--- EXERCISE PASSAGE Enclosed Below ---

Maine is rolling out the Docket for Schools system as the state continues to enact policies ensuring access to COVID-19 vaccines.

Last month, Mills issued a standing order authorizing healthcare providers in the state to administer COVID-19 vaccines without a prescription.

The order was in response to new federal guidelines limiting COVID-19 vaccine recommendations to the elderly and high-risk groups, although the vaccine is still available to anyone who wants it. Maine enacted its new policy in coordination with public health officials from several other northeastern states.

During the COVID-19 pandemic, Maine nurses who refused to comply with the state’s vaccine mandate for healthcare workers were fired, including nurses who were denied religious exemptions.

--- End of Enclosed EXERCISE PASSAGE ---
--- GIVEN DATA Enclosed Below ---

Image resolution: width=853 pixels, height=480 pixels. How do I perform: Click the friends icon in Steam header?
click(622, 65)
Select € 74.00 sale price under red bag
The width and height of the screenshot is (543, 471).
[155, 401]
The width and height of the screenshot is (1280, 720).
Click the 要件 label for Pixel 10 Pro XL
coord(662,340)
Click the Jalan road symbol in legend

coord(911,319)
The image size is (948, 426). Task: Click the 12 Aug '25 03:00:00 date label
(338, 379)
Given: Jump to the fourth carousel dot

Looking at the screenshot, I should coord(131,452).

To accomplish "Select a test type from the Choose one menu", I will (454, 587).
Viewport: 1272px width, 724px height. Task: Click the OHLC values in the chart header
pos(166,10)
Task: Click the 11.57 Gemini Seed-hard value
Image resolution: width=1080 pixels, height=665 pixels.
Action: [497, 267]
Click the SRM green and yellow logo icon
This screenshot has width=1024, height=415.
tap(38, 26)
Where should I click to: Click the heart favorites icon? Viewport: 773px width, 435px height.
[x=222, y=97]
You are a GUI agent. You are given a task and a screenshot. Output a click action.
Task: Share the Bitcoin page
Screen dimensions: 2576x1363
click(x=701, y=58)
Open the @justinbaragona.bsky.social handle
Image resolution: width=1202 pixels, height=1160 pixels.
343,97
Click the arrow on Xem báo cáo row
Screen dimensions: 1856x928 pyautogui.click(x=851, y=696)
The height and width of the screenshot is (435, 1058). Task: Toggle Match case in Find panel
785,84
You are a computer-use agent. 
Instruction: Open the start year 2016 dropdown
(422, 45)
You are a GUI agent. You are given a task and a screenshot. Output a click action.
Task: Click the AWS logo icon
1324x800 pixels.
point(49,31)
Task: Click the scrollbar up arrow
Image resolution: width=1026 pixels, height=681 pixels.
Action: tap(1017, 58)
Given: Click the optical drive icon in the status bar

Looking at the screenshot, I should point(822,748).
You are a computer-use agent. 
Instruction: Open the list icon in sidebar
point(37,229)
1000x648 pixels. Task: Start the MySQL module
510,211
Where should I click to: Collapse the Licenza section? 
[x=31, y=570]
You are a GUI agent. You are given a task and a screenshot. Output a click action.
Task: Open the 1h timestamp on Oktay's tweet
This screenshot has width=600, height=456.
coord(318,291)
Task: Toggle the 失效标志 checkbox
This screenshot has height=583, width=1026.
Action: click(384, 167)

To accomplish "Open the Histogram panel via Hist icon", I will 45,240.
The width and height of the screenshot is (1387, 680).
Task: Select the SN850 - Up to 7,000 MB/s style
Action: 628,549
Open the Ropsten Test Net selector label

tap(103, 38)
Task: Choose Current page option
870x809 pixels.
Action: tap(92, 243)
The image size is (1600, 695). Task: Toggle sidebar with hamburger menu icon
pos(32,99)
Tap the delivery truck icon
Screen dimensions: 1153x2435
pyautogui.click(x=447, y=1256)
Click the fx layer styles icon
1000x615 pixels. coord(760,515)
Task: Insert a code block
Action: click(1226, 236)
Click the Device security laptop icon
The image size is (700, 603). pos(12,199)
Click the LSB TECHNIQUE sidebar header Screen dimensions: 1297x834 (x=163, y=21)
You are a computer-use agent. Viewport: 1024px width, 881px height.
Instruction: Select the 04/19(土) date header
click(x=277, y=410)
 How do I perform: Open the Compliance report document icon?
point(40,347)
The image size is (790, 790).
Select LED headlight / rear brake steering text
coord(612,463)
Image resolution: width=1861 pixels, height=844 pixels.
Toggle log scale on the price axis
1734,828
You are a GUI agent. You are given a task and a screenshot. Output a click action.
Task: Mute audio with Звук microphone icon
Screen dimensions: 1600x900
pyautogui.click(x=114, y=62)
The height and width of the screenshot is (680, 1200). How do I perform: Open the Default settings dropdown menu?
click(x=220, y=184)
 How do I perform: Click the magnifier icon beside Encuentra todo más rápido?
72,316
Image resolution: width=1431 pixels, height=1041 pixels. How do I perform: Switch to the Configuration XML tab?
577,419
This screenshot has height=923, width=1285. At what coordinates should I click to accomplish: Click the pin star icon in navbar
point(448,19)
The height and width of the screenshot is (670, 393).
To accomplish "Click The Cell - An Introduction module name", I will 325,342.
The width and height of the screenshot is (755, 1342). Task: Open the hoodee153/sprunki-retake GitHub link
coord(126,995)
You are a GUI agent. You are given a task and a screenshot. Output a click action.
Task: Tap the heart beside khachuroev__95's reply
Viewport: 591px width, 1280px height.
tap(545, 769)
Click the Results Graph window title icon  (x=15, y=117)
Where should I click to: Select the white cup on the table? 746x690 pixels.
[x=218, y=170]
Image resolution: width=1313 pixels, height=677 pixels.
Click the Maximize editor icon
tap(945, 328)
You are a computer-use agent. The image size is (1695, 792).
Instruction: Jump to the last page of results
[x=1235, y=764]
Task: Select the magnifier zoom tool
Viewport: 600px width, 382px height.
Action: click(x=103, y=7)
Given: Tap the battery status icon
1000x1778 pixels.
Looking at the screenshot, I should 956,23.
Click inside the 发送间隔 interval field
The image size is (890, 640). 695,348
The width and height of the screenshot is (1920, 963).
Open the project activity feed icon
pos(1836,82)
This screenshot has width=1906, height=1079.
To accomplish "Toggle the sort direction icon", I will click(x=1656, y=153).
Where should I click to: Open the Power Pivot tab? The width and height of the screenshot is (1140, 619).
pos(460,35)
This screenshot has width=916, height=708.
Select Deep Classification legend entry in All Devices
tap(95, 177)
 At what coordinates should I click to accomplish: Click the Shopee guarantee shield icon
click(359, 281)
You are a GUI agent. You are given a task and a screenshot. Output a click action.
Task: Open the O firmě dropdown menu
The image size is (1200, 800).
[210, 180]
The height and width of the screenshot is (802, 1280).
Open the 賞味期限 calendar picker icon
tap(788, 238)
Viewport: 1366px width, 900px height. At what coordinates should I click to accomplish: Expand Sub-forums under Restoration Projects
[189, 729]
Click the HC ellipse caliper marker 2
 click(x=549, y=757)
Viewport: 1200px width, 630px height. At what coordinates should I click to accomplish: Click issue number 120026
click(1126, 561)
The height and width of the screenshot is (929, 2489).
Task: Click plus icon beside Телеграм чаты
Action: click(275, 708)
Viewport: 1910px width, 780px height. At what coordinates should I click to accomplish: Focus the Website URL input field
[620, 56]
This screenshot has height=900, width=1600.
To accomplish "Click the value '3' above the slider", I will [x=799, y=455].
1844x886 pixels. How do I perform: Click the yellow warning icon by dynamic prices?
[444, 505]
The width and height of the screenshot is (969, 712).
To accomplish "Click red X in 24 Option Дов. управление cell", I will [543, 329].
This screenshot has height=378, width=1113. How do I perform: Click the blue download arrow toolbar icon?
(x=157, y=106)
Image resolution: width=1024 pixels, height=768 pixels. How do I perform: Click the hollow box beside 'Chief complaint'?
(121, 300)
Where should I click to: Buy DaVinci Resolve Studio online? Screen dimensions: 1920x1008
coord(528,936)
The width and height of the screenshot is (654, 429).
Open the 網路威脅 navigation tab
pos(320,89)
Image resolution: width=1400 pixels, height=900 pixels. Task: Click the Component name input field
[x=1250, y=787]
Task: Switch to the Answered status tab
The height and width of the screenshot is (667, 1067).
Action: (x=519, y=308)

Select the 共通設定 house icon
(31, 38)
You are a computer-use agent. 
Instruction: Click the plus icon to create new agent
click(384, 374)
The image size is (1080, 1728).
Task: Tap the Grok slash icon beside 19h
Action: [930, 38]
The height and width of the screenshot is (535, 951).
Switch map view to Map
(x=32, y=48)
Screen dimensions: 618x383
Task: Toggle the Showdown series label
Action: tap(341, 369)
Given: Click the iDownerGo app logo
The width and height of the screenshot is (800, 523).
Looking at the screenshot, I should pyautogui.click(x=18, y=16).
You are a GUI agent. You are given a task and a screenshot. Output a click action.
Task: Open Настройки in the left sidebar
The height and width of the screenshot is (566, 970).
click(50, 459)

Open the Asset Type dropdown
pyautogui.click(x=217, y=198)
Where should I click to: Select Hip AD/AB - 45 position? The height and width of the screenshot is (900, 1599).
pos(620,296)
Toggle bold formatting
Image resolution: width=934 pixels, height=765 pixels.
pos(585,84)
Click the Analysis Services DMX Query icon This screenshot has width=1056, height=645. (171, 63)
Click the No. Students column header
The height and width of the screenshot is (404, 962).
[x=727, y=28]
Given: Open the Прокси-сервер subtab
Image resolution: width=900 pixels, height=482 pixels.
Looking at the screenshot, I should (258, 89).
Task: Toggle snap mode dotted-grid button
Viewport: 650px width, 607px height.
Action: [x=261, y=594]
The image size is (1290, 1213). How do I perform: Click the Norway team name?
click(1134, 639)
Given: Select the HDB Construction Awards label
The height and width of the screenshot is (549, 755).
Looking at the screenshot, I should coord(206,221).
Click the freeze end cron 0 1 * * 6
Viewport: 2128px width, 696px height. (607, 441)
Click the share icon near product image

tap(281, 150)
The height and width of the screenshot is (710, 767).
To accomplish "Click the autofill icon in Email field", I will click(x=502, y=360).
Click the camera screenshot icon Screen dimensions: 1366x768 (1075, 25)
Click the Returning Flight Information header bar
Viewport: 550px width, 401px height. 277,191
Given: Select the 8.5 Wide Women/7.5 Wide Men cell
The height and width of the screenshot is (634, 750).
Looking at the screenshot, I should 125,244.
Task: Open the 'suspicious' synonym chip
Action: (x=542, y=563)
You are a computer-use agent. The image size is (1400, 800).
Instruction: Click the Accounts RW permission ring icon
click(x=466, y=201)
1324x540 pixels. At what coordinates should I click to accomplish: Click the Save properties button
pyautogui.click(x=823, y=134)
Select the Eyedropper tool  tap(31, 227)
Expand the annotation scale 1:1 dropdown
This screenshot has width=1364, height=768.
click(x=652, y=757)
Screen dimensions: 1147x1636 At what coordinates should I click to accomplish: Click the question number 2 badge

--- End of Enclosed GIVEN DATA ---

__EXPLORE THE MATERIAL__.
1. According to the passage on Maine's COVID-19 vaccine policies, what did the standing order that Mills issued last month authorize?
2. Resume the passage on Maine's COVID-19 vaccine policies, starting right after its final sentence about the nurses who were fired.

__ANSWERS BY ITEM NUMBER__.
1. It authorized healthcare providers in the state to administer COVID-19 vaccines without a prescription.

2.
In June, the U.S. Supreme Court refused to hear an appeal challenging the firings. Maine repealed its mandate for healthcare workers in 2023. After Maine lifted the mandate, some healthcare employers in the state offered to rehire the fired nurses.

In March, the Maine Supreme Judicial Court upheld a lower court ruling that school medical staff cannot be held liable for giving a COVID-19 vaccine to a minor without obtaining parental consent.

The ruling stemmed from a lawsuit filed in 2023 by the parents of a boy who received the Pfizer-BioNTech COVID-19 vaccine in 2021 at his school, though his parents did not consent to the vaccination.